Depending on your Linux distribution, you may already have Specto available in your standard repositories. If not, or if you’d like to use the latest development versions, you can download Specto here.

If you are using Ubuntu Lucid, you can install Specto from the Ubuntu Software Center or simply type in the terminal:

sudo apt-get install specto

Other distros can check out the download page for the Specto Launchpad PPA.

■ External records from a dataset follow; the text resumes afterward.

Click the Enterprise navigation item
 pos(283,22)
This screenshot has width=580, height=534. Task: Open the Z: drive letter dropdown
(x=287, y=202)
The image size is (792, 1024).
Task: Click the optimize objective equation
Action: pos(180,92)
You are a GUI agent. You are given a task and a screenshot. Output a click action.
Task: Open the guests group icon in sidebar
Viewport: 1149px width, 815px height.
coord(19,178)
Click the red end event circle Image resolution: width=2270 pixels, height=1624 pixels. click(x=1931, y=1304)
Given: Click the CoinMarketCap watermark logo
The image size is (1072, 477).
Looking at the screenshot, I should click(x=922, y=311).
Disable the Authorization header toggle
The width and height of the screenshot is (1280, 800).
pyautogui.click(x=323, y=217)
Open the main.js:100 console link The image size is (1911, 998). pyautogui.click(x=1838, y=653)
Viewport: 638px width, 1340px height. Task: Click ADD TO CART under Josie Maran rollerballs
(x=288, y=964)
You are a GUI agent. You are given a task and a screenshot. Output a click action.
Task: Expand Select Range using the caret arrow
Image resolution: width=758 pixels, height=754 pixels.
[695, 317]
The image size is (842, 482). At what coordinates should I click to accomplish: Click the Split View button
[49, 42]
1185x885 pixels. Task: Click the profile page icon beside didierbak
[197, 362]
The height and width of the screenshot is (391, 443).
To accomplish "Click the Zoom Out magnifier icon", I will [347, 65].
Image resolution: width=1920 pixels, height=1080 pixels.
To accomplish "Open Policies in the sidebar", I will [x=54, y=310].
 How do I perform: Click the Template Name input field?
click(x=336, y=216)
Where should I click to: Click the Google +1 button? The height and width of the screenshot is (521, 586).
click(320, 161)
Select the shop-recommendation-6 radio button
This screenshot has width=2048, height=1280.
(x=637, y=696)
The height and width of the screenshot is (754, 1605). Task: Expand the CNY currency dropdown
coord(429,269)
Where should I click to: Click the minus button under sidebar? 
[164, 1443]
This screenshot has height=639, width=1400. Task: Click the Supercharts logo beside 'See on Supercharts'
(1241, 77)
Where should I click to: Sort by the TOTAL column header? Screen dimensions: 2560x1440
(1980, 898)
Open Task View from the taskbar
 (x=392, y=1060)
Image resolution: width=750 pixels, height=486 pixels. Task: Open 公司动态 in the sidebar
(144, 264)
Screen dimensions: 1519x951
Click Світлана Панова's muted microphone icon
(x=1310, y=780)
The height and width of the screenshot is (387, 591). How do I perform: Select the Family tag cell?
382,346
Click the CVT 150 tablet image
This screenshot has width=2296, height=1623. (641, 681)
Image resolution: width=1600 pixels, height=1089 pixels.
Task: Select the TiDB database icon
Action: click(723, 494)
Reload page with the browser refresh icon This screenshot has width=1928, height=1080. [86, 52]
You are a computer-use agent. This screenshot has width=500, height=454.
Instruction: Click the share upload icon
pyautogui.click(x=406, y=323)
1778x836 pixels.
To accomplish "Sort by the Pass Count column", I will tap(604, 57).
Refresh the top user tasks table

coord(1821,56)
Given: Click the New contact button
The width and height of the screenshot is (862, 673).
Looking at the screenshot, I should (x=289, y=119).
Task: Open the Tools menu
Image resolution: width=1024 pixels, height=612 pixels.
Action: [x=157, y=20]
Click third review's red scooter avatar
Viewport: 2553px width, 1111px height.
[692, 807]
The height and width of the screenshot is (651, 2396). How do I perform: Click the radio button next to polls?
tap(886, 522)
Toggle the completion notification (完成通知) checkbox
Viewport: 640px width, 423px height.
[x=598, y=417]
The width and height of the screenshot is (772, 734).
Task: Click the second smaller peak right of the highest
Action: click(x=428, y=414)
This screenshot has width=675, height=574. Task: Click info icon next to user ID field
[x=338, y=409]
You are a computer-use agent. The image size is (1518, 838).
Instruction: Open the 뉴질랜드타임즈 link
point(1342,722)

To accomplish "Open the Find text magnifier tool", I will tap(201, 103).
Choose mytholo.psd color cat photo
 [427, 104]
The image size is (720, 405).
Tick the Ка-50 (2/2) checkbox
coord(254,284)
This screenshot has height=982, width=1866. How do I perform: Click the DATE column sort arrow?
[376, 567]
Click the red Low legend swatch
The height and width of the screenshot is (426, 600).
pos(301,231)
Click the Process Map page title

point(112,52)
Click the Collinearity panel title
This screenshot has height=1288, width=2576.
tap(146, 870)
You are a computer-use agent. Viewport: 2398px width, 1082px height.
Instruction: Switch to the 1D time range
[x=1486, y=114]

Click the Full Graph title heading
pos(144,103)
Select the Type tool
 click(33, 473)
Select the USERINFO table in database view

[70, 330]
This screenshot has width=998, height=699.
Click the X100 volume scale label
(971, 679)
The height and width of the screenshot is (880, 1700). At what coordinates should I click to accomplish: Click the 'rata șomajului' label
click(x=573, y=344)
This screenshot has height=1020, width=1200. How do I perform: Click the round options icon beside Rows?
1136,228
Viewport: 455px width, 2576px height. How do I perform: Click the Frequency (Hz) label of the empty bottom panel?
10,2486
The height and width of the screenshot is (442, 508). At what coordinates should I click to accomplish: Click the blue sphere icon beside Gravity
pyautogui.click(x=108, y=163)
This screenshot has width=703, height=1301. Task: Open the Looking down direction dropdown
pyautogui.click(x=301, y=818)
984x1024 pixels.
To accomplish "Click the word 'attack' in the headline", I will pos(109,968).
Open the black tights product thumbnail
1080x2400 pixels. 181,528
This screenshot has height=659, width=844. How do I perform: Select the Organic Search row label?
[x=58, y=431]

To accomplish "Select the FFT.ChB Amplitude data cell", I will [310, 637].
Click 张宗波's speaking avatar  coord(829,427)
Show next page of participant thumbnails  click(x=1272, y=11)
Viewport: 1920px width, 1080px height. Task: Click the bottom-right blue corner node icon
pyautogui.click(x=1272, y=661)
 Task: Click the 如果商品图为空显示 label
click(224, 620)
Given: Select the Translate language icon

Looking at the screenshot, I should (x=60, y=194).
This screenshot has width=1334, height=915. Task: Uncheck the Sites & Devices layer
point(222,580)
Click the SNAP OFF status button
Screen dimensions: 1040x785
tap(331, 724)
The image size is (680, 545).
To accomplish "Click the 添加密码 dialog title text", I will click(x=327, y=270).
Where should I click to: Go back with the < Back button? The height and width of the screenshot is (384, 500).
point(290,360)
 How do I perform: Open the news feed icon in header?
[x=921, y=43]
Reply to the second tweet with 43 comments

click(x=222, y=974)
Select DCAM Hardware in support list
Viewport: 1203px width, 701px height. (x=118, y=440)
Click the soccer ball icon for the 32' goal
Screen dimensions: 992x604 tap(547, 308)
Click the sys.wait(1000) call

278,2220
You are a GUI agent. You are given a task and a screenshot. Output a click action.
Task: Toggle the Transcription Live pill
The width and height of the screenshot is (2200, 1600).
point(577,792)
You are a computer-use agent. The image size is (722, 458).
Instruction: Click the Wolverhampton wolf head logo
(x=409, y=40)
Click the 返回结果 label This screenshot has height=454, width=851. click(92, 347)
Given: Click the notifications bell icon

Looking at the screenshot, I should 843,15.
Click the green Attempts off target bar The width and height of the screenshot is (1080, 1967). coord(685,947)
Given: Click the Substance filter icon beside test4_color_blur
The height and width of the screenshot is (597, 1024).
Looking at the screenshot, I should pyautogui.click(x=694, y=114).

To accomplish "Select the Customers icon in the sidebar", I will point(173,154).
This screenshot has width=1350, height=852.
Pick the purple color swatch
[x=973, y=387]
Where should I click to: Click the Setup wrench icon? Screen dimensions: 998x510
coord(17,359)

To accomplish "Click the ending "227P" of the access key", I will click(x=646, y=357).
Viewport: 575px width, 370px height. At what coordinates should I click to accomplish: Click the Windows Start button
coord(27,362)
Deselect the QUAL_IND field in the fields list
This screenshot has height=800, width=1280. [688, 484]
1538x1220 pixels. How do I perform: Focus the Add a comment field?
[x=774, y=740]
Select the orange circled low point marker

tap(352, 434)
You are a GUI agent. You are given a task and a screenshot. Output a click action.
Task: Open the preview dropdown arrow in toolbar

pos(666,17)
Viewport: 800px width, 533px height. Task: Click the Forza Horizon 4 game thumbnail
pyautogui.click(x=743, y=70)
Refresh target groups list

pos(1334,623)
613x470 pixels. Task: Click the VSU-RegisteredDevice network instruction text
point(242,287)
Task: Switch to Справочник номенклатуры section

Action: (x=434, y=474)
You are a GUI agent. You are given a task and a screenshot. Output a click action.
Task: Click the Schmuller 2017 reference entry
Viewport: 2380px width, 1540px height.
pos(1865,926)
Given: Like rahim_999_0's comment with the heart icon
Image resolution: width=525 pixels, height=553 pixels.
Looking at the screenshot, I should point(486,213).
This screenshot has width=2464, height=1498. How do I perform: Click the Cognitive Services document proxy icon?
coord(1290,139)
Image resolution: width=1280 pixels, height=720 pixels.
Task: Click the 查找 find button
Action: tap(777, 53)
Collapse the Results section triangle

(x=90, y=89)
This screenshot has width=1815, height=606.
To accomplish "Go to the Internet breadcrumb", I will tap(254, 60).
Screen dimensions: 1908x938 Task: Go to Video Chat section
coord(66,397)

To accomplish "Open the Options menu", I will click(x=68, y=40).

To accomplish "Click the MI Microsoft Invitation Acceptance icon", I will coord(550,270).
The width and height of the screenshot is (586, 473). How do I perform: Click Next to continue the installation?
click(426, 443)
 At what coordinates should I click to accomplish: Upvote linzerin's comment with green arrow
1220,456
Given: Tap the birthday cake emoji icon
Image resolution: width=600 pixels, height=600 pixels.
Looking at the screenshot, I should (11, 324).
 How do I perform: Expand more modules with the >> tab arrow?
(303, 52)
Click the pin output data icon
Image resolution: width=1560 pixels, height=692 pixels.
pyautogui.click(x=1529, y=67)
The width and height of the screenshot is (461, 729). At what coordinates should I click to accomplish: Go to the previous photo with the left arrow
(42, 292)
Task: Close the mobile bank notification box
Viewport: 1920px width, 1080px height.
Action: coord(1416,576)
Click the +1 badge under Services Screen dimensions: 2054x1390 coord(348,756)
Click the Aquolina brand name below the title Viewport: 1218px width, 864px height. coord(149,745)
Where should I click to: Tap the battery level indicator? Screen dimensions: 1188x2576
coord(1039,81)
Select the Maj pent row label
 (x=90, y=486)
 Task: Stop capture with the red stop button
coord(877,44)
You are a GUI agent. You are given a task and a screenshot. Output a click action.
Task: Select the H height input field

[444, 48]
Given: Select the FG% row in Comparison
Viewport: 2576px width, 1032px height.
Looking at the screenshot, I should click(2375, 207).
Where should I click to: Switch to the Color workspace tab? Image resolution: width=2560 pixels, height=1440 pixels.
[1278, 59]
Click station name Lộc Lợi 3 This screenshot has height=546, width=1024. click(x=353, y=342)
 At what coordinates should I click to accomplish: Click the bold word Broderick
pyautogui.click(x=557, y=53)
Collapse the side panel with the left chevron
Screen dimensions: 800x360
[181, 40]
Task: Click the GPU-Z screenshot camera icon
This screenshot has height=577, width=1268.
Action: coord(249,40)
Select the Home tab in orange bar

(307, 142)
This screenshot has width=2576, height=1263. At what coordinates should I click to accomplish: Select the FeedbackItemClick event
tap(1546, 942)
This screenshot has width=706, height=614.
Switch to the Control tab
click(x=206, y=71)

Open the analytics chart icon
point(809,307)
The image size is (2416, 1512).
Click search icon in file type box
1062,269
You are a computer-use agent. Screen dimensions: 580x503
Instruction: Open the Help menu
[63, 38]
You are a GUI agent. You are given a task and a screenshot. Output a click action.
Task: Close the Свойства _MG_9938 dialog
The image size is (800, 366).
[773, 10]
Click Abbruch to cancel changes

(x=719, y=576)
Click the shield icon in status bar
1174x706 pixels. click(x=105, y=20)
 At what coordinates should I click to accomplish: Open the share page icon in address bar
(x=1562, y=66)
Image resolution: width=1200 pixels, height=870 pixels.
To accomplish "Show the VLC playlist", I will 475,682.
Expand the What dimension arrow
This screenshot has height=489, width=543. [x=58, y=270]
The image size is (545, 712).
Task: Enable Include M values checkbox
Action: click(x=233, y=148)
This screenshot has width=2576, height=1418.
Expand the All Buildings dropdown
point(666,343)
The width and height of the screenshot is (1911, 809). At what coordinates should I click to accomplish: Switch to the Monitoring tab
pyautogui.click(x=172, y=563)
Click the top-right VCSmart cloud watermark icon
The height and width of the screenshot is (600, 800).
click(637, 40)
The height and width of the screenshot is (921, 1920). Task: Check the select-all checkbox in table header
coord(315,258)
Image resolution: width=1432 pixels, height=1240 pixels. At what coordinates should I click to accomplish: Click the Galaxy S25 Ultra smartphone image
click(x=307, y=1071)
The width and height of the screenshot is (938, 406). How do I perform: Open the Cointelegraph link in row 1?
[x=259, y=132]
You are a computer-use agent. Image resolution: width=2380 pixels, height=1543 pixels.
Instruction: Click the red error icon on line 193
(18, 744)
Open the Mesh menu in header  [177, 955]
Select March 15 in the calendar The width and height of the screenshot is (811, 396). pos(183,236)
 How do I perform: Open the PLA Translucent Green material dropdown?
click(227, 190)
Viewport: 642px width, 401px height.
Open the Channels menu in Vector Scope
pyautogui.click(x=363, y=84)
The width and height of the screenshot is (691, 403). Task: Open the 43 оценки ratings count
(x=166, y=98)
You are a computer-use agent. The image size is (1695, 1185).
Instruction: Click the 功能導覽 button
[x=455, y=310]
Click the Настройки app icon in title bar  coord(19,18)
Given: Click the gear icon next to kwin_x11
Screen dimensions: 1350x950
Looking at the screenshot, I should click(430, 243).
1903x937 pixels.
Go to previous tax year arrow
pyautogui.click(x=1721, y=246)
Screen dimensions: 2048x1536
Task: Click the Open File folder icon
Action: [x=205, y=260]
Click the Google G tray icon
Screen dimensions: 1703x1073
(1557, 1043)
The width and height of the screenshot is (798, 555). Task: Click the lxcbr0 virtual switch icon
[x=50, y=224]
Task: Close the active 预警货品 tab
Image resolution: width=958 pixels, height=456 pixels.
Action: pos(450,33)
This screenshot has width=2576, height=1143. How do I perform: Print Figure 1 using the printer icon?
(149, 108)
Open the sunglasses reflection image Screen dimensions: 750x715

Setting Up Internet Services

Once the installation is complete, you can start Specto by running directly from command line or Run box, or by clicking Applications -> Accessories -> Specto from within Gnome.

specto-main

It’s mainly for web services, and includes support for many of the most popular social network and email services. Click Add and you’ll have options as to which service you’d like to add. As an example, we’ll begin by entering a Facebook login to see how Specto handles those types of notifications.

specto-addfb

The Name field can be whatever you wish. It’s not limited by login name or anything like that, it’s only used as an identifier for your sake, in case you have several accounts with the same service, or something of that sort.

specto-fbnotify

It may be tempting to set the interval to something extremely short, but doing that with all your services will just waste your bandwidth and possibly make the site you’re checking a bit annoyed with you. Some may even block access to your account if they feel you’re “hammering” them. For internet-based checks, try to set the timer to AT LEAST a full minute, preferably more. Checks on local files and processes, as described the the following section, can typically be safely set to shorter intervals.

System Notifications

It’s not just web sites that need to be monitored, there’s quite a bit on your average home PC that it would be useful to watch. Specto can keep track of changes to files, folders, ports and processes.

specto-watchfile

This can be EXTREMELY handy for system administrators, who often need to keep a close eye on changes to files and folders. As soon as a watched item is changed in some way, Specto will know it and throw up a notification.

Conclusion

Specto is proof that and application doesn’t need to be flashy and complicated to be great, just simple and functional. With the new notification system and panel applets in recent Ubuntu releases, Specto compliments the existing functionality perfectly to allow for more than the standard system can do on its own. These tools combined provide single point in the Gnome panel to manage communications of all sorts, in a manner so clear and simple it’s a wonder we don’t all use this every day.